Im Magen gibt es einen Pförtner. Das stelle ich mir schön vor. Da steht einer und lässt dich ein, begrüßt dich herzlich willkommen im Zersetzungsapparat. Aus seinem Magenpförtnermund kommen schöne Worte. Und dann schickt er einen weiter und verkriecht sich selbst in seine Pförtnerhöhle um vom kommenden Zersetzungsübel verschont zu bleiben. Vielleicht ist es ein tauber Pförtner. Wie sonst hielte er das alles aus? Das ist ja, wie auf der Welt sein, oft muss man sich die Ohren fest zuhalten, um das alles aushalten zu können. Oft ist ja einfach alles viel zu laut, und auch wenn die Ohren klein sind, aller Lärm gerät hinein. Und da steht kein Pförtner, der den Einlass mal verwehren würde. Selbst im Ohr ist alles, was auch außerhalb des Ohres schon laut ist. Hammer und Amboss, Trompete, Paukenhöhle. Alles laut. Und dann noch die Fenster, die alles immer nur durchlassen. Ein rundes und ein ovales Fenster, die keiner öffnet oder schließt, auf deren Bänke sich niemand lehnt mal hinaus zu gucken. Das Ohr ist ein lauter Ort. Aber alle Orte, an denen viel geschieht, sind laute Orte.
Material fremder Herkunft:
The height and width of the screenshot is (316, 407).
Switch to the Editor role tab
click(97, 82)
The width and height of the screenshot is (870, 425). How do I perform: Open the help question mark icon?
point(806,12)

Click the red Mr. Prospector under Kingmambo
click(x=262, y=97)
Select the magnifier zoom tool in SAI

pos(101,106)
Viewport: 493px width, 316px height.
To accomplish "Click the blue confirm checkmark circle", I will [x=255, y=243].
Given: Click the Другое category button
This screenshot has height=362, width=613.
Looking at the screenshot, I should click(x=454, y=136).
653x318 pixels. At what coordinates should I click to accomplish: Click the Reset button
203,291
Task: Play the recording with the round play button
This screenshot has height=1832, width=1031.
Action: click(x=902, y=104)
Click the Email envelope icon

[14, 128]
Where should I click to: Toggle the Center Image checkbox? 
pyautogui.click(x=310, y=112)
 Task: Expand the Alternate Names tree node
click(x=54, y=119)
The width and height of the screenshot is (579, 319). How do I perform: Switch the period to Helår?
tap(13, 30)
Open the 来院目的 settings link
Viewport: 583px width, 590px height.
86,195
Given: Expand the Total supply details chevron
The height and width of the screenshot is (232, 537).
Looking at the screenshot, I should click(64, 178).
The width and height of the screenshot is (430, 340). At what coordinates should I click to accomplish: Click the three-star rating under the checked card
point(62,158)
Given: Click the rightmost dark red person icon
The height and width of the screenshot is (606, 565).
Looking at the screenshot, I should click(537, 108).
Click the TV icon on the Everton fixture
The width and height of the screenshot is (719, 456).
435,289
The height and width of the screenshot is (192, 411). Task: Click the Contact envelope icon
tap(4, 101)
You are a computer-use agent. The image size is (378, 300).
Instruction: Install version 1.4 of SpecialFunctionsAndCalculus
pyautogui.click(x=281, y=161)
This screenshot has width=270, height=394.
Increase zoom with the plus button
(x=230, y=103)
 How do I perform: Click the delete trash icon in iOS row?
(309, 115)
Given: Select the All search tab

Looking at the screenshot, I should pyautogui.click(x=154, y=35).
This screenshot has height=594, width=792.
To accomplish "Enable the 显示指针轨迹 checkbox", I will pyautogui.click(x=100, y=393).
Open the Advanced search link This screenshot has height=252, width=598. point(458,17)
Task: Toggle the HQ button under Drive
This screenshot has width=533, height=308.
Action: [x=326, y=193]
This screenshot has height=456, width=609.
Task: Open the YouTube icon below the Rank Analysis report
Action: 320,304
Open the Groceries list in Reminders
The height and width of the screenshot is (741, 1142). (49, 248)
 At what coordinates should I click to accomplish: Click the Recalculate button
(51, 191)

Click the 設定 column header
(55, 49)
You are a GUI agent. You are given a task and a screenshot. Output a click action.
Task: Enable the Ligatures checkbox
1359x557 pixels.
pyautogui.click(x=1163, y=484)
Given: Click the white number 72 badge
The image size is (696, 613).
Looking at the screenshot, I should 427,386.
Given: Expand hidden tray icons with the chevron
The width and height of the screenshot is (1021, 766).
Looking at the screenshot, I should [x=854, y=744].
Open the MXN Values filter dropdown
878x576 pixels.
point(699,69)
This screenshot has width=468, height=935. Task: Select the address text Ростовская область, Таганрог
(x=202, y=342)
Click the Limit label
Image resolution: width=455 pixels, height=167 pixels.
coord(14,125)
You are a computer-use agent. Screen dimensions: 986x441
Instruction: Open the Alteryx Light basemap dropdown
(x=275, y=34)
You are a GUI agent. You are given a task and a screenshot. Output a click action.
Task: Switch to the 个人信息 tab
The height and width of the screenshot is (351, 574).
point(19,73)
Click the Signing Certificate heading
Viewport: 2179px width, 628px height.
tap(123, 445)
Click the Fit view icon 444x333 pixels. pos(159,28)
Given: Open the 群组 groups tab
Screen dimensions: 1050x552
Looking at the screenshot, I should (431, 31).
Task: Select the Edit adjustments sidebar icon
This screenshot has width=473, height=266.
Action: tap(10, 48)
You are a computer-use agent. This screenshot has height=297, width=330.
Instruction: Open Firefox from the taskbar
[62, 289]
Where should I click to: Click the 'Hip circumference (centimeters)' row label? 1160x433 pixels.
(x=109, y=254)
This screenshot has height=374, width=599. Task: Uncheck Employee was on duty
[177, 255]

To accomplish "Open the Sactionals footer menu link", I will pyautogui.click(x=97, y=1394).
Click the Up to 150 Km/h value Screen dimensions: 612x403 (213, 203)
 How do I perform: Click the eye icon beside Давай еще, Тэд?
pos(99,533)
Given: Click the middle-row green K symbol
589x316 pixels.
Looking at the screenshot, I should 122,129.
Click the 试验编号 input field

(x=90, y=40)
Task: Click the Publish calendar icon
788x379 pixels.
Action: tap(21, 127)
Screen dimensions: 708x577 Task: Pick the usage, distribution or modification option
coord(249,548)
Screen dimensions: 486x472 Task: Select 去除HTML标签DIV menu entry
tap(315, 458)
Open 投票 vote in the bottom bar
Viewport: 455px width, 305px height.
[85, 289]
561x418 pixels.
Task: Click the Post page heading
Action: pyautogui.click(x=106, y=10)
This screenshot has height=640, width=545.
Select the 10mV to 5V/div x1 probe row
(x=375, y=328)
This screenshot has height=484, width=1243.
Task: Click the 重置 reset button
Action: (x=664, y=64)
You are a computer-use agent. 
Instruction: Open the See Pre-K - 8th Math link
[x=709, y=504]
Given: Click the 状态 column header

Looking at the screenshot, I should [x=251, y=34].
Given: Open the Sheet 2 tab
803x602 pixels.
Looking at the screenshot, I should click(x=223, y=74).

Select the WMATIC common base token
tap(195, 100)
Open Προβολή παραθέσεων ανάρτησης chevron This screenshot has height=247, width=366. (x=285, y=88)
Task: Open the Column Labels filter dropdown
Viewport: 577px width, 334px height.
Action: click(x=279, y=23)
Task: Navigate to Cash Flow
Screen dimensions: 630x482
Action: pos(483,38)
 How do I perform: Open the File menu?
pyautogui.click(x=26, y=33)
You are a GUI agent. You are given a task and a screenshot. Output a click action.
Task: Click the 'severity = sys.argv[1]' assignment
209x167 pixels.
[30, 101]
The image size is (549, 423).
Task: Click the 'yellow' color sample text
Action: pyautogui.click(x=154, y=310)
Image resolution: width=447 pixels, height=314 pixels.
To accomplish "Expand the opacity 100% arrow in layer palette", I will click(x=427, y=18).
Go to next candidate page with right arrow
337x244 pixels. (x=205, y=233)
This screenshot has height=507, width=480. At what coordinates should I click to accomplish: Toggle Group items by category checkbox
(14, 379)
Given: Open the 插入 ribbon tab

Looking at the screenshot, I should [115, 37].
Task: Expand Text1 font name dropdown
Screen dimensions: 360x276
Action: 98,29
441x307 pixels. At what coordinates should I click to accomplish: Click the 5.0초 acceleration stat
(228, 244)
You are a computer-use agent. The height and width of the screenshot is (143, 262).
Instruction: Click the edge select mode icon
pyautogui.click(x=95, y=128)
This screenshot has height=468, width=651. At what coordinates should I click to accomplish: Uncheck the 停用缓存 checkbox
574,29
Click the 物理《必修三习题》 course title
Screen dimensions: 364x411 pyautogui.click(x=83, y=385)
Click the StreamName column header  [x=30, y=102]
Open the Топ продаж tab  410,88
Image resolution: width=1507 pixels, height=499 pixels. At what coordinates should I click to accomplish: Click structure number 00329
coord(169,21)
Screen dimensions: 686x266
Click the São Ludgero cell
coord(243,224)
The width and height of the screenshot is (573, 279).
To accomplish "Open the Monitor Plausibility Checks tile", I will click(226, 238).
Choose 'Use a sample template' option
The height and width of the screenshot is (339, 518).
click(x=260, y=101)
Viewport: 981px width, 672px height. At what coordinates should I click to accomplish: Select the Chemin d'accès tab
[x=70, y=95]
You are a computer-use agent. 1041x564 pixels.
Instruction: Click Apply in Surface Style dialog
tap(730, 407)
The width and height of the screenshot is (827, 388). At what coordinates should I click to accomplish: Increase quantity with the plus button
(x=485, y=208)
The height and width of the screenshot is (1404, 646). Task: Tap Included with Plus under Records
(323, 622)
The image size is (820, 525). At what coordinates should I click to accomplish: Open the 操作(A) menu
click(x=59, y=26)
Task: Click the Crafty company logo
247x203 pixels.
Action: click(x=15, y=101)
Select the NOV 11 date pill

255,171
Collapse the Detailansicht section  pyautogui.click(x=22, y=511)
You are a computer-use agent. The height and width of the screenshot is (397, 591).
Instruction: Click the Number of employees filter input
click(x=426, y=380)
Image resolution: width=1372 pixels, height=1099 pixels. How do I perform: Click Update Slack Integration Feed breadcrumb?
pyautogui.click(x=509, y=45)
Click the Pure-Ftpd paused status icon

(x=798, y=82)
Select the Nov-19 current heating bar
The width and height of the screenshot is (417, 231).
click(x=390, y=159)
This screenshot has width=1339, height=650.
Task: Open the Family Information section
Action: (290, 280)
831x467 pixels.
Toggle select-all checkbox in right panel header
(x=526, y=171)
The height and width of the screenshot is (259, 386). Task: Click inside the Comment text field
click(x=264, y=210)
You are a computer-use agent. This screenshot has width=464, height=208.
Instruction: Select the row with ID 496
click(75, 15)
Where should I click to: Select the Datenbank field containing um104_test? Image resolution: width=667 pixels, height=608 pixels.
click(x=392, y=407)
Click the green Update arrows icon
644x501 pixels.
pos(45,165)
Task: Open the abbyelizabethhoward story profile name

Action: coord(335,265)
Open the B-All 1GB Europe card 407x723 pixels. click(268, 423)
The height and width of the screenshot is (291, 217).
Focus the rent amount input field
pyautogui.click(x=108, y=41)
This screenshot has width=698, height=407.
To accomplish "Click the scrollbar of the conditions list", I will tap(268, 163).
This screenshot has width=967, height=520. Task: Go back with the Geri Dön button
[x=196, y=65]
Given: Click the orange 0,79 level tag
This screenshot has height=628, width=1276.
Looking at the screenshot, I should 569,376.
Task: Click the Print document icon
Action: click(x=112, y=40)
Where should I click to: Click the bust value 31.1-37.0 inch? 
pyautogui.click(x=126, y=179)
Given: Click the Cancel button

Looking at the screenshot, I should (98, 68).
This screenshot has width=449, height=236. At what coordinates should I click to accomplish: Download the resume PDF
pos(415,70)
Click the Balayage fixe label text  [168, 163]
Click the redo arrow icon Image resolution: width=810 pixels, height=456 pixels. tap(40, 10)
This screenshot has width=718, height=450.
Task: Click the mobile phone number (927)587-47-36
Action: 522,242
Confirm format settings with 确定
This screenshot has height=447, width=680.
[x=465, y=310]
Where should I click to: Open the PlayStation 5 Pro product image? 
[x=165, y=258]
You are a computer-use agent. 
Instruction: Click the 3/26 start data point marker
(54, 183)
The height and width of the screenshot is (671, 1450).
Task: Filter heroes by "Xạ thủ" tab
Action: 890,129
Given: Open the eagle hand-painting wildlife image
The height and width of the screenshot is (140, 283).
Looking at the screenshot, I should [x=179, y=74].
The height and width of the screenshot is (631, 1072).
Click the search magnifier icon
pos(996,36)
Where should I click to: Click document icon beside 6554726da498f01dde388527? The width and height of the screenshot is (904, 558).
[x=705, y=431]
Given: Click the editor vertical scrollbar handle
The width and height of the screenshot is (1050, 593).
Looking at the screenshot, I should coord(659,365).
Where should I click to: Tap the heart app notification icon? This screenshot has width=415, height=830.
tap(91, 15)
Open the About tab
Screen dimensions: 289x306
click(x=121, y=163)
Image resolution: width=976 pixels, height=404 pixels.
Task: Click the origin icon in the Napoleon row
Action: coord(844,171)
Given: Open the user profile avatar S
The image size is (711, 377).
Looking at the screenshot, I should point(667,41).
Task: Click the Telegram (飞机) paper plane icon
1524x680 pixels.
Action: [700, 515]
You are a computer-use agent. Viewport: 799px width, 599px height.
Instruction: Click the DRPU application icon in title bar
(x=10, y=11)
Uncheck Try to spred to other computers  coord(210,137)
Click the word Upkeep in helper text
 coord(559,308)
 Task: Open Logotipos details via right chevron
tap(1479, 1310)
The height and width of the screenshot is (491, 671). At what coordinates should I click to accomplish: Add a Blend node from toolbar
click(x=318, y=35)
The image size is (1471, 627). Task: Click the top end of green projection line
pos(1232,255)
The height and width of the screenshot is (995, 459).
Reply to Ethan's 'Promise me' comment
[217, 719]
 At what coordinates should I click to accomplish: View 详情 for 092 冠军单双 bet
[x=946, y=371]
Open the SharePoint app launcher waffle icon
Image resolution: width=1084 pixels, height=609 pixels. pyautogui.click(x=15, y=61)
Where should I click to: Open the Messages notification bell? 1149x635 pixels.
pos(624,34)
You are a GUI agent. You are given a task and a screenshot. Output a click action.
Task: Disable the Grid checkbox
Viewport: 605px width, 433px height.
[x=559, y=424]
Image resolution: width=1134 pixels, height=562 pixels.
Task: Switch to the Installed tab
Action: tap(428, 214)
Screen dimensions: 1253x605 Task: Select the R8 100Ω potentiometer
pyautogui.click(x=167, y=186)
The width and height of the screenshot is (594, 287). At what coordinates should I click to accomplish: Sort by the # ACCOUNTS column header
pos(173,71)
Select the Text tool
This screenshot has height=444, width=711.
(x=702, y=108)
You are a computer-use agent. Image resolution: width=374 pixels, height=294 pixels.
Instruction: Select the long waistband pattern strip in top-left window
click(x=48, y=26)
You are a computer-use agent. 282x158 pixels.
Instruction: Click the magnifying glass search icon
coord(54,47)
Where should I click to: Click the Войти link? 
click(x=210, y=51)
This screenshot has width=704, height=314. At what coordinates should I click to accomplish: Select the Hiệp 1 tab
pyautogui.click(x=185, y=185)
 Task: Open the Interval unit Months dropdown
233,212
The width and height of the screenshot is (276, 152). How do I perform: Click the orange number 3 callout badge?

Aus der Nacht heraus- und so in Tag hineinkommen, ist auch nicht einfach. Jetzt stehe ich am Fußende meines Bettes und trage schon eine Aufgabe, dabei habe ich mich noch nicht einmal angezogen. Der Wolkenmagen hält still. Vielleicht bin ich schon zersetzt. Vielleicht habe ich davon gar nichts mitbekommen. Und nun stehe ich also nicht am Fußende meines Bettes, und ich bin auch nicht nicht angekleidet. Weil ich einfach gar nicht mehr bin. Ich stelle mir vor, wie ich gewesen war, und ich stelle mir vor, wie ich werde sein können, wenn ich doch längst nicht mehr bin. Aber solange ich mir mich vorstellen kann?
Ich suche noch nach der Zersetzungsmöglichkeit. Oder von mir aus auch Versetzungsmöglichkeit. Von der eigenen in die Fremdwahrnehmung gesetzt. Verrückt, sozusagen. Also muss mir ein anderer sagen, ob ich noch bin oder längst schon nicht mehr. Denn in stillen Räumen muss man wohl anders, als durch laute Worte, auf sich aufmerksam machen.